Friday, June 24, 2011

Meeting of Minds (MoM) Program Updates and Breaking News

We’ll start with a morning at the d-school, finding out why students, scholars, companies, and countries are flocking there to learn about design thinking and creative decision processes. Come prepared to have fun , to explore, and to take the ideas back to your real-world decisions.
We’ll also have a morning with the folks from the Longevity Center, whose work ranges across health, finance, neuroscience, innovative products, our shifting demographics, and discoveries in the basic (molecular) science of aging. They’ll give us some riveting highlights from their scholarship and leave lots of time for questions.

Bill Perry, former Secretary of Defense, hero of decades of diplomacy for nuclear arms treaties, and trouble-shooter for conflicts all over the world, will give us an insider’s look at global affairs and the “track 2” diplomacy going on behind the scenes.

We’ll unpack some of the current challenges in education “reform” and discuss the potential for transformation. We’re also waiting for confirmation from other great professors, who will engage us in fields ranging from energy, to media, to stress, etc. (depending on who will be in town and can join us). We all, also, want one afternoon about our interests in art and creativity and the place they have in our lives. The combination of cutting-edge sessions, great conversations, and time for smaller groups to come together around common interests should give us three memorable days. And yes, there will be time to just take in the campus, enjoy quiet walks with friends and hit the bookstore... .

BREAKING NEWS
Dr. Phillip Zimbardo
, who wants to link us to his latest work, described below, has agreed to join us. This should open up some great discussion! Also, Stanford Magazine's August/September issue will feature an article on the 40th anniversary of his famous prison experiment.

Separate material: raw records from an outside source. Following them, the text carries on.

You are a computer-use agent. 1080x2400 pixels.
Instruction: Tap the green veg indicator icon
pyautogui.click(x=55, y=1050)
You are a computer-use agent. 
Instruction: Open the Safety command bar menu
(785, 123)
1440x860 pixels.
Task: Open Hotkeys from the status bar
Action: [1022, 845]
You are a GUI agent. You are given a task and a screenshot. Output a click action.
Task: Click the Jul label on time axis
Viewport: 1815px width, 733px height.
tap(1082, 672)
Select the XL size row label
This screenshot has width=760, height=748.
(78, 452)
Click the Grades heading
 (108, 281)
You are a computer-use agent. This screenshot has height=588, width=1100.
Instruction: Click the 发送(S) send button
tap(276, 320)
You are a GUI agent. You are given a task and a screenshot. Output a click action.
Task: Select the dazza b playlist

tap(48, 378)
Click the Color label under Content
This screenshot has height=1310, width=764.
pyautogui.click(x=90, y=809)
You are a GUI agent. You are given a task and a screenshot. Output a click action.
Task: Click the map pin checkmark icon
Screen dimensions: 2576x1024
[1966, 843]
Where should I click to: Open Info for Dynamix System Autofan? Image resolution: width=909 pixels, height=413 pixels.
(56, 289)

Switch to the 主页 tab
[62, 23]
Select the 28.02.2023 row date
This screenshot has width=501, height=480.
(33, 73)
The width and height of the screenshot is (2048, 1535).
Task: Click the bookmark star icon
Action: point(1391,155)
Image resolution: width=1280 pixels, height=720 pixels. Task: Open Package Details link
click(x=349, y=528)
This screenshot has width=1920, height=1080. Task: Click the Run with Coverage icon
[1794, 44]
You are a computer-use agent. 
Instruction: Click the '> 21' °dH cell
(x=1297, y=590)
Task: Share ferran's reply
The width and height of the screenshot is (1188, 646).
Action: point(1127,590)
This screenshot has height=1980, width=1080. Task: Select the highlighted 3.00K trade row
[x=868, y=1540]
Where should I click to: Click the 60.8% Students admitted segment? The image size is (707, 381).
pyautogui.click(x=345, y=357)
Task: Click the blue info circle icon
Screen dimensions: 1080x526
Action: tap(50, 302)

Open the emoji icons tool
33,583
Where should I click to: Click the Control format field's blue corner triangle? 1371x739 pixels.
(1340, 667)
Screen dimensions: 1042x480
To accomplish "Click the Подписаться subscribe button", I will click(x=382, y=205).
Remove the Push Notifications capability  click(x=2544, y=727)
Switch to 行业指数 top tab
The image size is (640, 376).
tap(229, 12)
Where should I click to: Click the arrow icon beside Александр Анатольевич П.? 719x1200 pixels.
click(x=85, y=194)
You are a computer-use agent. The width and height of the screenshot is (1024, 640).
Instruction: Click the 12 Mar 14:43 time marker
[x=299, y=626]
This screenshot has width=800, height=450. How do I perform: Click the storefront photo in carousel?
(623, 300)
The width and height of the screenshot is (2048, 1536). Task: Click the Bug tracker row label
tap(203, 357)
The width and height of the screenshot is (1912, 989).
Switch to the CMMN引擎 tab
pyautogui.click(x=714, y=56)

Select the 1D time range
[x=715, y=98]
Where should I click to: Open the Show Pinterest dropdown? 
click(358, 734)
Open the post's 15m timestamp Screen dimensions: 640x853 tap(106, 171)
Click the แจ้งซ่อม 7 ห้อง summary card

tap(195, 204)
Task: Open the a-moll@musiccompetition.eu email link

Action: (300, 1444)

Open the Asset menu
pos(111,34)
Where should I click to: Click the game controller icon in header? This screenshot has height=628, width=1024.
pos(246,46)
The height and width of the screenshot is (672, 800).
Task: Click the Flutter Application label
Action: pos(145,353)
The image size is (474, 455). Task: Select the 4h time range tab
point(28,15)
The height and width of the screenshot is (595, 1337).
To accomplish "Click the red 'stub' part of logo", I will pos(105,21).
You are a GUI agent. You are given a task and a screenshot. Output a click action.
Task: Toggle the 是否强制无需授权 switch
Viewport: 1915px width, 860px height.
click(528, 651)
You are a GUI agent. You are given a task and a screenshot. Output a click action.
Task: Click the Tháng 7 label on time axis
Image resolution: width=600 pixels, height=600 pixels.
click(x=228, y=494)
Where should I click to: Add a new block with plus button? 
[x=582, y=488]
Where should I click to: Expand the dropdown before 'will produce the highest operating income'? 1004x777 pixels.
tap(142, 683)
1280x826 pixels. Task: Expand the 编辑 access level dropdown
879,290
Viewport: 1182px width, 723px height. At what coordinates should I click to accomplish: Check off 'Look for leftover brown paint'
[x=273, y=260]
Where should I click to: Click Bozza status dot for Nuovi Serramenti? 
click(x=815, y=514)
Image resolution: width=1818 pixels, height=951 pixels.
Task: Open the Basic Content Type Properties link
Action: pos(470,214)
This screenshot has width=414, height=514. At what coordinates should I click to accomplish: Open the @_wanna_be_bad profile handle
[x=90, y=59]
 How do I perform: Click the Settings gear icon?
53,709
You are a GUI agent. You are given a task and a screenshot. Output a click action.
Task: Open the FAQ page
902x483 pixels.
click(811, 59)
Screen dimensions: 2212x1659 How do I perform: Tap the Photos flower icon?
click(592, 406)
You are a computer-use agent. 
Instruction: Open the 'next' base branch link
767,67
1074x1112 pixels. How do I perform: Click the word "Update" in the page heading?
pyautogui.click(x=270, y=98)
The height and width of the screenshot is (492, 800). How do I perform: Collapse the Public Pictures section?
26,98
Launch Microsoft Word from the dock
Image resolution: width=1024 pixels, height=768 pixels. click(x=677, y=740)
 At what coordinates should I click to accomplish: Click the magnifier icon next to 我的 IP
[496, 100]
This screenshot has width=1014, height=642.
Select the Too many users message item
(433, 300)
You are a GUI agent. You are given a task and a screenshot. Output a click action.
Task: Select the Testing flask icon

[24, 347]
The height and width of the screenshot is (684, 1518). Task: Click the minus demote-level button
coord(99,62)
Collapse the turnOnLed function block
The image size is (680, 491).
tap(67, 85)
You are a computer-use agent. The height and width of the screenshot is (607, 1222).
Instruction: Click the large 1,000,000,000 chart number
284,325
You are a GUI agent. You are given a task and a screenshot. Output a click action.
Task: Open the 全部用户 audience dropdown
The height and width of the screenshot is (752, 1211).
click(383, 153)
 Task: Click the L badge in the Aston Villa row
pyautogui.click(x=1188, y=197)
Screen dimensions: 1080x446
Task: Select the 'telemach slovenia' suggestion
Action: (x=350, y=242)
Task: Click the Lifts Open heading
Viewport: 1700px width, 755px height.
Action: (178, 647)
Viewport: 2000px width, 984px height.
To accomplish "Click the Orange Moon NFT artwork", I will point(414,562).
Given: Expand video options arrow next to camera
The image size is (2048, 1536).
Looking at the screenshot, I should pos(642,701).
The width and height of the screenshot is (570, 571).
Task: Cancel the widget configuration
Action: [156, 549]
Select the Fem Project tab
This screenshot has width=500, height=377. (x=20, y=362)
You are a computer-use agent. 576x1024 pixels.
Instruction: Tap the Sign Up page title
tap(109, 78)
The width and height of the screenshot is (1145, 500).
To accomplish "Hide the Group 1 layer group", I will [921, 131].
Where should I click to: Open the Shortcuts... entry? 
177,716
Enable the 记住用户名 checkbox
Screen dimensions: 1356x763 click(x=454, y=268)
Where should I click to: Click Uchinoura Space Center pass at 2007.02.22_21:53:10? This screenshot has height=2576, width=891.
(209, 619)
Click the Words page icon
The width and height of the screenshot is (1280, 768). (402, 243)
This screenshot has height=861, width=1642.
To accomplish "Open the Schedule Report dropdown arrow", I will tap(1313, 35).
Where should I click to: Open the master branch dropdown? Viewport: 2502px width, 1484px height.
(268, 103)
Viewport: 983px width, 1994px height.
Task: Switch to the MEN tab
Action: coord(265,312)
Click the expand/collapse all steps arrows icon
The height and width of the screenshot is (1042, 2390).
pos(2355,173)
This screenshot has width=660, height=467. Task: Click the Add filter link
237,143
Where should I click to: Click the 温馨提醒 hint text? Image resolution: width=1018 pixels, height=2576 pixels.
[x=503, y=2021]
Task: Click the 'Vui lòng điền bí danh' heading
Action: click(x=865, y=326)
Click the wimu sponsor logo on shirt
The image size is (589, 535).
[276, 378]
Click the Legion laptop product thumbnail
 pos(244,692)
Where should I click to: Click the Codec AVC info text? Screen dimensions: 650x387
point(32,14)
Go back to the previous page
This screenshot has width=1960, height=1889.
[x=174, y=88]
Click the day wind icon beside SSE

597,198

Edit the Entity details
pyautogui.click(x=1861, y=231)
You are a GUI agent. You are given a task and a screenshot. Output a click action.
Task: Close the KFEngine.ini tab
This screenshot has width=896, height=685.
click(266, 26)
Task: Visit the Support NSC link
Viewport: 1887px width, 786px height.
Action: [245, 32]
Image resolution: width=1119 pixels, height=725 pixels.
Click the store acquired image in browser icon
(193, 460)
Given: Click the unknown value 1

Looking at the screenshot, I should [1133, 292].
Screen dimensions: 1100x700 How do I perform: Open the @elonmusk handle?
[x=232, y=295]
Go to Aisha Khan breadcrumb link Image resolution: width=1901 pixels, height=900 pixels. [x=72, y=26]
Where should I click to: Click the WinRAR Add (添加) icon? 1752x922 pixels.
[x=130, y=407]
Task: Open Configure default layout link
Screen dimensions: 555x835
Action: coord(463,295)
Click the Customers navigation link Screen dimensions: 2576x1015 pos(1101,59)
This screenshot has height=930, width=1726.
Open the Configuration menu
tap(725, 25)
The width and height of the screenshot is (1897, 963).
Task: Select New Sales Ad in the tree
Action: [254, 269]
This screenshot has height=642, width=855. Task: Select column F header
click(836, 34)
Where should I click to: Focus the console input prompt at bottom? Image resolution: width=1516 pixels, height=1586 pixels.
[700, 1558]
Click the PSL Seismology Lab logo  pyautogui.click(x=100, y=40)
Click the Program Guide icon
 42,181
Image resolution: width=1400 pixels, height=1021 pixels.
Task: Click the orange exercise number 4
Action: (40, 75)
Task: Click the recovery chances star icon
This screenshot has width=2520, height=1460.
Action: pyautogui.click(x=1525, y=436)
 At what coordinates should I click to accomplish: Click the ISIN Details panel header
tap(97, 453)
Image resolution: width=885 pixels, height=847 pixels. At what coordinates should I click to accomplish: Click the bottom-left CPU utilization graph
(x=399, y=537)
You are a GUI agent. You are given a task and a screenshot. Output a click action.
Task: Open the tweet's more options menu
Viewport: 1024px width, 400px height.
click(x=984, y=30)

What pushes some people to become perpetrators of evil, while others to act heroically on behalf of those in need?"
– Phil Zimbardo, Ph.D.

The desire to answer this compelling question and to understand the nature and psychology of heroism, led Dr. Philip Zimbardo to create the Heroic Imagination Project (HIP), which is a 501(c)3 nonprofit organization that teaches people how to overcome the natural human tendency to watch and wait in moments of crisis.

Philip Zimbardo is one of the world’s most distinguished living psychologists, having served as President of the American Psychological Association, designed and narrated the award-winning 26-part PBS series "Discovering Psychology," and has published more than 50 books and 400 professional and popular articles and chapters, among them, "Shyness," "The Lucifer Effect," and "The Time Paradox."

A professor emeritus at Stanford University, Dr. Zimbardo has spent 50 years teaching and studying psychology. He received his Ph.D. in psychology from Yale University, and his areas of focus include time perspective, shyness, terrorism, madness, and evil. He is best-known for his controversial Stanford Prison Experiment that highlighted the ease with which ordinary intelligent college students could cross the line between good and evil when caught up in the matrix of situational and systemic forces.